Temporal Assessment of Candida Risk Factors in the Surgical Intensive Care Unit

Author Affiliations

From the Detroit Receiving Hospital, Detroit, Mich (Drs McKinnon, Devlin, and Barletta); The Ohio State University Medical Center, Columbus (Dr Goff and Ms Sierawski); Los Angeles County University of Southern California Medical Center, Los Angeles (Dr Kern); Department of Surgery, New Jersey Medical School, Newark (Dr Mosenthal); Gore and Company, Boston, Mass (Dr Gore); and Pfizer Inc, New York, NY (Drs Ambegaonkar and Lubowski). Drs Ambegaonkar and Lubowski are employed by Pfizer Inc, and Drs McKinnon and Gore are consultants with Pfizer Inc.

Arch Surg. 2001;136(12):1401-1408. doi:10.1001/archsurg.136.12.1401
Abstract

Hypothesis  Risk factors for Candida infection in surgical intensive care units (SICUs) change over time. Risk factor progression may influence Candida colonization and infection.

Design  Multicenter cohort survey.

Setting  Three urban teaching institutions.

Patients  A total of 301 consecutively admitted patients in SICUs for 5 or more days.

Main Outcome Measures  Assessment of patients on SICU days 1, 3, 4, 6, and 8 and SICU discharge for risk factors, Candida colonization, and antifungal use. Candida colonization status was categorized as noncolonized (NC), locally colonized (LC) if 1 site was involved, and disseminated infection (DI) if 2 or more sites or candidemia were involved.

Results  The most frequent risk factors in the 301 patients enrolled were presence of peripheral and central intravenous catheters, bladder catheters, mechanical ventilation, and lack of enteral or intravenous nutrition. Early risk factors included total parenteral nutrition or central catheter at SICU day 1 and previous SICU admissions or surgical procedures. Peak number of risk factors (mean ± SD) were as follows: 7.2 ± 2.6 in NC (n = 229), 9.2 ± 2.3 in LC (n = 45), and 9.2 ± 2.6 in DI (n = 27). These numbers were reached at day 8 in the NC and LC groups and day 4 in the DI group. The LC and DI groups had more risk factors on each SICU day than the NC group and longer median SICU length of stay (28 days in the DI group vs 11 and 19 days in the NC and LC groups, respectively). Antifungal therapy, while used most frequently in the DI group, was initiated later for this group than in NC and LC groups.

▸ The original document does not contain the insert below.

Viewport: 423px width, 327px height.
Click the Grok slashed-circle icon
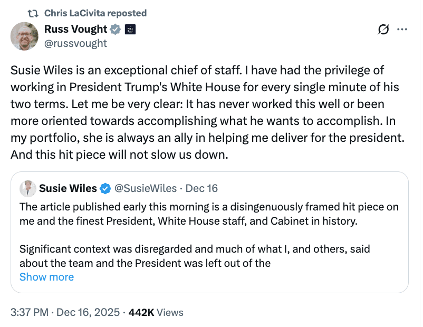(383, 30)
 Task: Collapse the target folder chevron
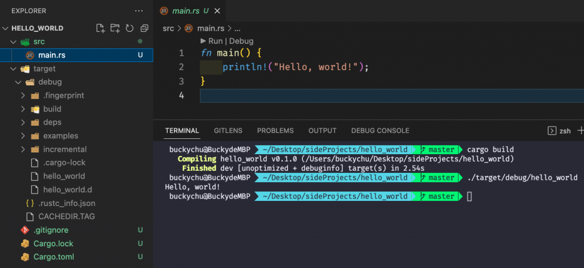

Conclusions  Risk factors for Candida infection in SICU patients change over time. Patients with DI demonstrate a greater number of and more rapid increase in risk factors than patients in the LC and NC groups. Presence of early risk factors at the time of SICU admission, a high incidence of risk factors, or a rapid increase in risk factors should prompt clinicians to obtain surveillance fungal cultures and consider empirical antifungal therapy.